« Le Monde » daté de jeudi dernier publie sur le sujet un article très intéressant qui fait le point sur les chiffres : si le nombre des actes de délinquance et des homicides a augmenté en juilllet, la moyenne de ces actes sur l'année est relativement stable. Peut-être le déconfinement a-t-il joué, par son ingrédient libérateur, dans le sens négatif d'une hausse. Mais la pandémie, les mois précédant le déconfinement, a réduit sensiblement la déliquance au niveau national. De sorte que, comparées à celles de 2019, les statistiques de juillet (et probablement celles d'août) ne montreront qu'une hausse d'importance relative. Ce qui n'a pas empêché la polémique d'enfler au-delà du raisonnable pour diverses motivations dont la première est d'ajouter une casserole au char de l'État. Plus de criminalité, c'est pour certains, un excellent prétexte pour s'indigner de voir les citoyens honnêtes abandonnés à des agressions, des policiers victimes des excès de vitesse et des chauffards sans permis, et la drogue redevenir un puissant trafic.
Les réactions sont parfois comiques si le sujet n'était prioritaire. Le RN se félicite de l'adoption du mot « ensauvagement » par le ministre de l'Intérieur. Il y voit une preuve de fascisation du pouvoir, une aubaine pour les partisans de Marine Le Pen, qui se découvre des affinités avec le gouvernement. Mais M. Darmanin n'a rien inventé : Nicolas Sarkozy voulait débarrasser les quartiers sensibles de la « racaille » qu'il souhaitait nettoyer au kärcher et, bien avant lui, Jean-Pierre Chevènement avait dénoncé les « sauvageons » qui empoisonnaient la vie du bon peuple.
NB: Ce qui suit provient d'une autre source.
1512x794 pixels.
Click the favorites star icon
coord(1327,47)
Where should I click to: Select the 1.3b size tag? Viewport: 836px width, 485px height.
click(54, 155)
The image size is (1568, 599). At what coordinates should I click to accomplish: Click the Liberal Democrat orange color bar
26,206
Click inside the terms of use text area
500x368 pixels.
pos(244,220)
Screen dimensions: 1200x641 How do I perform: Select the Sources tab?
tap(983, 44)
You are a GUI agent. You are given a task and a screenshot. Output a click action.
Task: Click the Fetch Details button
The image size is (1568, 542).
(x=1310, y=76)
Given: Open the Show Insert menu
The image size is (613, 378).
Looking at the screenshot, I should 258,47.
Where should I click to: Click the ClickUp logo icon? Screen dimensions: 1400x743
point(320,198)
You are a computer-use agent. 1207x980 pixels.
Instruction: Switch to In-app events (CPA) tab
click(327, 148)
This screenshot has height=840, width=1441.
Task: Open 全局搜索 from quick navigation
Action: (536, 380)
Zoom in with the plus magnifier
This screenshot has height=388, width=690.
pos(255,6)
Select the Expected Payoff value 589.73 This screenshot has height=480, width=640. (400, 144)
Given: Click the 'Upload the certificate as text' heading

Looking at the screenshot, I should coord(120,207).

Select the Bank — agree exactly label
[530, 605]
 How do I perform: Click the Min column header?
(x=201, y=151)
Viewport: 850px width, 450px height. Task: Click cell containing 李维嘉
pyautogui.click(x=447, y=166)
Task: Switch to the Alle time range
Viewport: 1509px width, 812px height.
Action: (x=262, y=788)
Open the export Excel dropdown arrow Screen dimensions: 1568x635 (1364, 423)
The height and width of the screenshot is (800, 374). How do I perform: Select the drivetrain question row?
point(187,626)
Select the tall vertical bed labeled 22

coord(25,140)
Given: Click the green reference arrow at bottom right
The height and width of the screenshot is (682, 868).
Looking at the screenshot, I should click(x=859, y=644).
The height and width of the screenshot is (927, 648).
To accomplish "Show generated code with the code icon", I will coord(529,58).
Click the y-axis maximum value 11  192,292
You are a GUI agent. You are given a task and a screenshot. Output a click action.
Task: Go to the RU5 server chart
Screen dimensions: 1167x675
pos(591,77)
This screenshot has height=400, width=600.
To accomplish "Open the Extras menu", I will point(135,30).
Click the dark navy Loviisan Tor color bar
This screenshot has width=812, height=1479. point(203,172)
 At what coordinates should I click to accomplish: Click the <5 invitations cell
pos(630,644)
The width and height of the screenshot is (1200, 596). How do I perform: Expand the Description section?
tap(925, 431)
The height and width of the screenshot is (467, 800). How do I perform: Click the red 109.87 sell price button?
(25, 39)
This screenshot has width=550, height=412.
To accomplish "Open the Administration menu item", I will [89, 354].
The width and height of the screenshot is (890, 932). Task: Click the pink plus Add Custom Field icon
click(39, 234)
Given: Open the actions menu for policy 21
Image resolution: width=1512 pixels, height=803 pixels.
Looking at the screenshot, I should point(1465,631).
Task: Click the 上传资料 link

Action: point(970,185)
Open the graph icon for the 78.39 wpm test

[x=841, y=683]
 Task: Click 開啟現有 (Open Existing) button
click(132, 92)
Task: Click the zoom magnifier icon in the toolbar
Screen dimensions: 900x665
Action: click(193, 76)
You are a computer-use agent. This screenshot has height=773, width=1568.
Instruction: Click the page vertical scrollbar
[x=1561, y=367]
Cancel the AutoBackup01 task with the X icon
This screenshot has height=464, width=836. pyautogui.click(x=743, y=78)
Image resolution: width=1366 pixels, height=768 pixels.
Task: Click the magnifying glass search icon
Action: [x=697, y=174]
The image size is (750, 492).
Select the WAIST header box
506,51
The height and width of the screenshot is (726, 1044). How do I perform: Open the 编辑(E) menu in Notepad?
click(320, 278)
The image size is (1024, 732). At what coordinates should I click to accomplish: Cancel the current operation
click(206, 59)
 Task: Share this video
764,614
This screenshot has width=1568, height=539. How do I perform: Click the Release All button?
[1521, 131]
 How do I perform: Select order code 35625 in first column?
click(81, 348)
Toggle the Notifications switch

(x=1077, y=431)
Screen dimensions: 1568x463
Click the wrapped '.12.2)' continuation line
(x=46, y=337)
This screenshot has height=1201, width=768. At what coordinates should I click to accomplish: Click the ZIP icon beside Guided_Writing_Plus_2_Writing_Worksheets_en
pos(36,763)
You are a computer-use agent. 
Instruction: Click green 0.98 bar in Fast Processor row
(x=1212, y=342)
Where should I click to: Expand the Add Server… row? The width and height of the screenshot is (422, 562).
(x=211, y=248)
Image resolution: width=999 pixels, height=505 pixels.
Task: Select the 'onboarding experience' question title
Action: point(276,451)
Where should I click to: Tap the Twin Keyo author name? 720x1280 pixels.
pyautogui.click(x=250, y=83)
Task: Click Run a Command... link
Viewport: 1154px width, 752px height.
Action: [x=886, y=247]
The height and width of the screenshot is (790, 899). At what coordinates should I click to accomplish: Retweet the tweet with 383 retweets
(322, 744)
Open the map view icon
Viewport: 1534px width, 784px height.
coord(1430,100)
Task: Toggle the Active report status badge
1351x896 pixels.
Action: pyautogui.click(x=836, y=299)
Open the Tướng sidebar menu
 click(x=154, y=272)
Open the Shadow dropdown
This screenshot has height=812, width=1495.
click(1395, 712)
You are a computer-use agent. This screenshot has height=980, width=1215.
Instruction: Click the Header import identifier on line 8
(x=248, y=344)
Je ne vois donc pas pourquoi le mot a obtenu ces jours-ci un tel succès, d'autant qu'il vient aisément à l'esprit, lorsque l'on songe au climat protestaire, accompagné de casse, qui règne dans notre pays. Miroir de la société : l'exemple est donné à tous, y compris aux plus calmes et aux plus honnêtes, que, décidément, ici on peut faire ce que l'on veut sans en payer le prix judiciaire.
Je ne cherche pas à inventer un tableau idyllique de la France de 2020. Je voudrais seulement que les préparatifs de la lointaine campagne présidentielle ne commencent pas trop tôt, ce qui permettrait au gouvernement Castex d'assurer la relance de l'économie et, si la chance est de notre côté, de juguler la pandémie. Mais non, c'est trop demander aux partis d'opposition qui offrent le spectacle de divisions si profondes entre eux et au sein d'eux-mêmes qu'il leur faut trouver sans cesse une autre poire pour la soif. Dans ce recours sournois à l'insécurité (qui, bien sûr, n'a pas disparu et ne disparaîtra pas davantage si M. Macron quitte l'Élysée), il faut surtout déceler une autre arme des faibles. L'opposition est si peu convaincue de son aptitude à reconquérir le pouvoir qu'elle ouvre tous les jours un nouveau procès à l'exécutif. Comme si le président de la République n'était qu'un vulgaire Trump, comme si chacun de ses mots et de ses actes était en soi un scandale, comme si, enfin, il fallait lui trouver chaque jour une nouvelle tare.
Ni un clown ni un saltimbanque.
Mais Emmanuel Macron n'est ni un clown ni un saltimbanque et son élection n'a été ni le scandale de 2016 aux États-Unis, ni une aberration populaire. Quand on entend les commentaires de ceux qui aspirent à être élus, on constate que leur ton se durcit, mais que, loin d'apporter d'étincelantes propositions, ils se conduisent comme des inquisiteurs chargés de condamner un homme dont il faut se débarrasser, « quoi qu'il en coûte », expression qui a fait florès et reste imprimée dans tous les esprits y compris celui de l'auteur de ces lignes.
Le résultat de ce débat, c'est qu'il est trop violent pour être honnête et que les opposants, n'ayant que des remarques destructrices à faire, n'ont peut-être que l'argument d'un pouvoir insupportable pour avancer leurs pions. Las, voilà que quelques-uns d'entre eux, par exemple Christian Estrosi, maire de Nice, sont soudainement saisis par la grâce et disent, avec l'innocence de l'enfance, une cruelle vérité. Il propose que LR s'allie à la majorité et offre un nouveau mandat à Macron. Les Anglais disent : « If you can't beat them, join them ». Si vous ne pouvez pas les battre, rejoignez-les. M. Estrosi a fait ses humanités.